Now you say that the fact that if the words are accompanied by an action, that they can be prevented, but if the action is merely interruption, then surely if that were justification enough to prevent free speech, it would be used all the time?
sunonthehorizon
@kylew: You’re correct! And catch on quick, ha! People spend a lot of time in law school trying to piece this together, so it’s good you got it so quickly! Yes, if the school banned all types of slogan t-shirts or instituted a uniform dress code that couldn’t be arbitrarily applied, then the principle would be right. I don’t think that was the case, however. He should’ve consulted his the school board’s legal counsel, because they would have let him know.

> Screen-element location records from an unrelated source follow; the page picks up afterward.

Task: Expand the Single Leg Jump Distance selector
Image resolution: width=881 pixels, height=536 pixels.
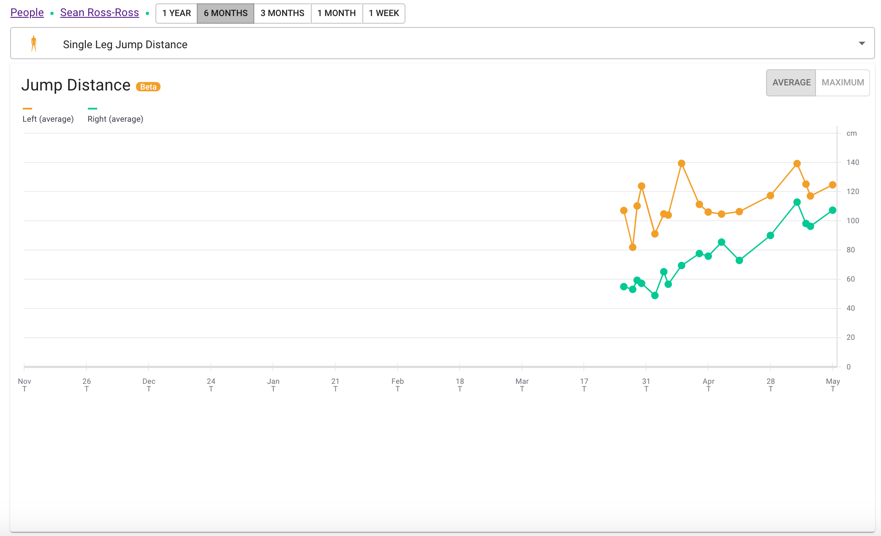Action: click(442, 44)
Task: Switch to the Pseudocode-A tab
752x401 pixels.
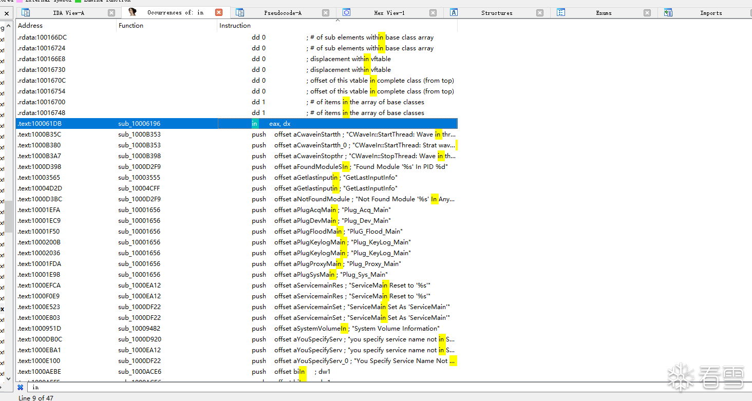Action: pyautogui.click(x=283, y=13)
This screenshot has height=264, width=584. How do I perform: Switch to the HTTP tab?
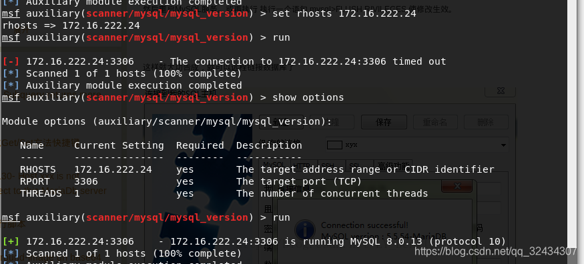coord(303,165)
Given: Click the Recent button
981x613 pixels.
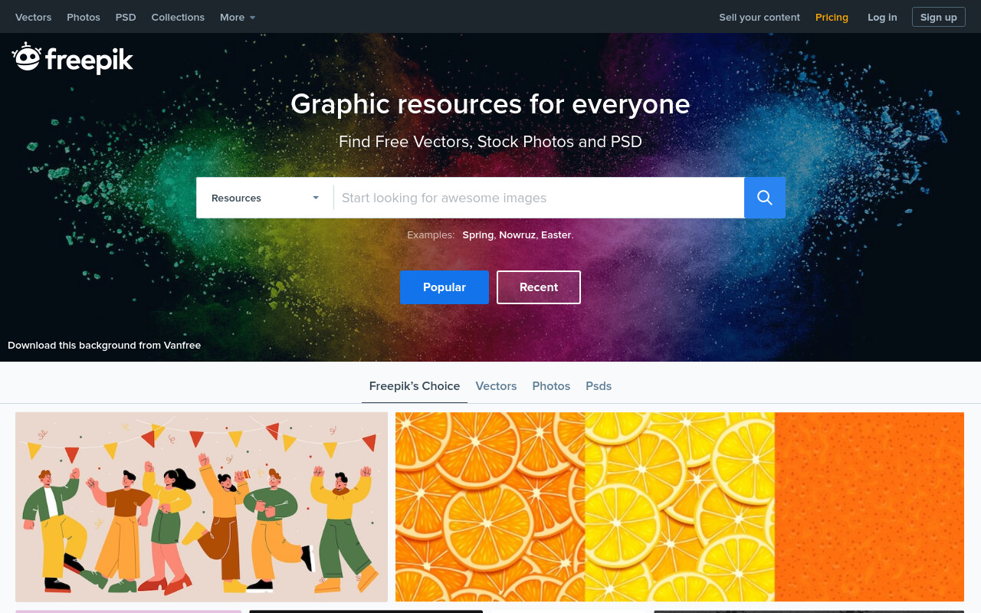Looking at the screenshot, I should tap(539, 287).
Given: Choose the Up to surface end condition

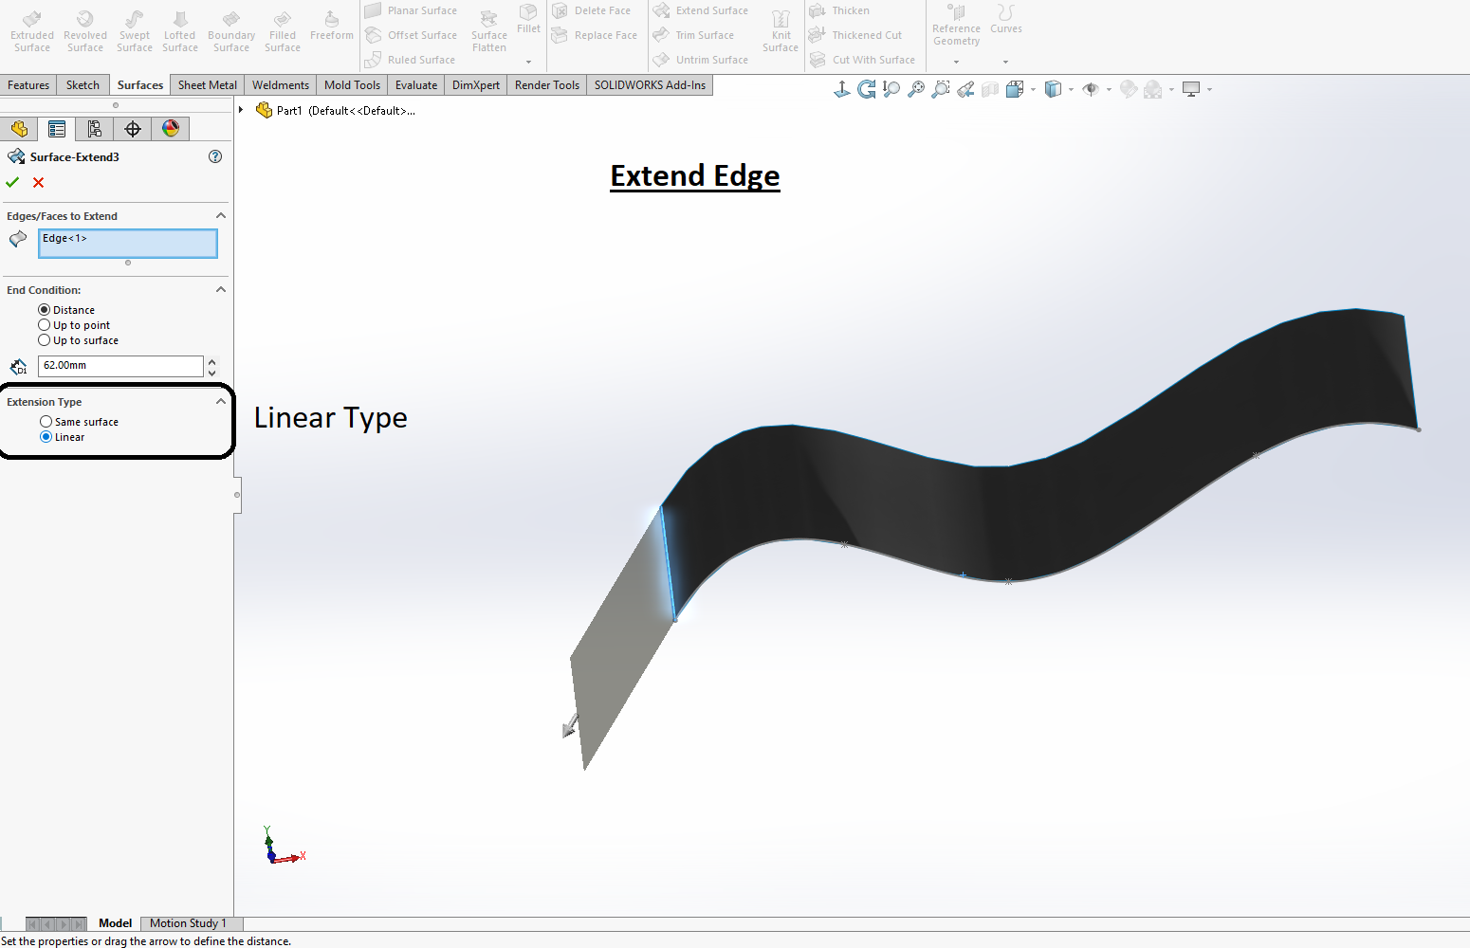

To your second point, any law that is meant to or has the effect of abridging one type of speech in preference of another, (minus our four exceptions) is not valid. Keep in mind, that the Constitution only applies to government, and not between private entities. For example, if this same scenario were to happen at a private, nongovernment-funded school, the child would have no legal protection or recourse. A private school can ban any speech, t-shirt, logo or whatever it wants. If the student didn’t like it, he would just have to leave the school for another. The constitution, for the most part, is only meant to protect the people from a capricious government.
Gorbeh
@kylew:
The question of whether the kid had freedom of speech is completely unrelated. First of all I see nothing wrong in wearing a GSA shirt. “All are cunts” is way worse than a shirt showing support to an oppressed minority. Now whether or not the kid was in the wrong is another debate. The fact is that even if he had been wearing a shirt that said “All are cunts”, the principal’s response is completely unjustified. The fact that anyone would resort to physical violence over what someone was wearing (even if they were just being rebellious), much less a principal, is absolutely mortifying to me. It absolutely was assault no matter what the reason and irregardless of whether or not the student was in the wrong for the shirt. Why focus on the minutiae of the issue when the behavior of the principal is in issue?
B
No. 5 · sunonthehorizon wrote, “but if I remember correctly there are only four instances in which the government can limit speech: obscenity, fighting words, defamation, and words that can provoke a riot; for example, yelling, “Fire” in a crowded movie theater.”
The phrase “yelling ‘Fire’ in a crowded theater” meant something quite different when that example was used in a Supreme Court decision. At the time, the theaters were death traps, and if a fire started, your best chance to survive was to be the first out the door. The result was that yelling ‘Fire’ would cause a panic, with people quite likely being seriously injured or killed in the mad scramble to get out. http://en.wikipedia.org/wiki/Italian_Hall_disaster has an example.
A few years ago I was actually in a movie theater were there was a fire – in the projection booth. Nobody got hurt, not even the projectionist as the sprinkler went wild in his booth and quickly doused it. Everyone walked out calmly and the theater was empty before the fire department arrived. The lack of panic was due to modern building codes and safety features.
sunonthehorizon
Thank you! It was just meant to be an example of riotous language. Nice insight! I’ll update my example.
SQHSer
@bagooka: I attended the school, there was not a Civics class in the first place.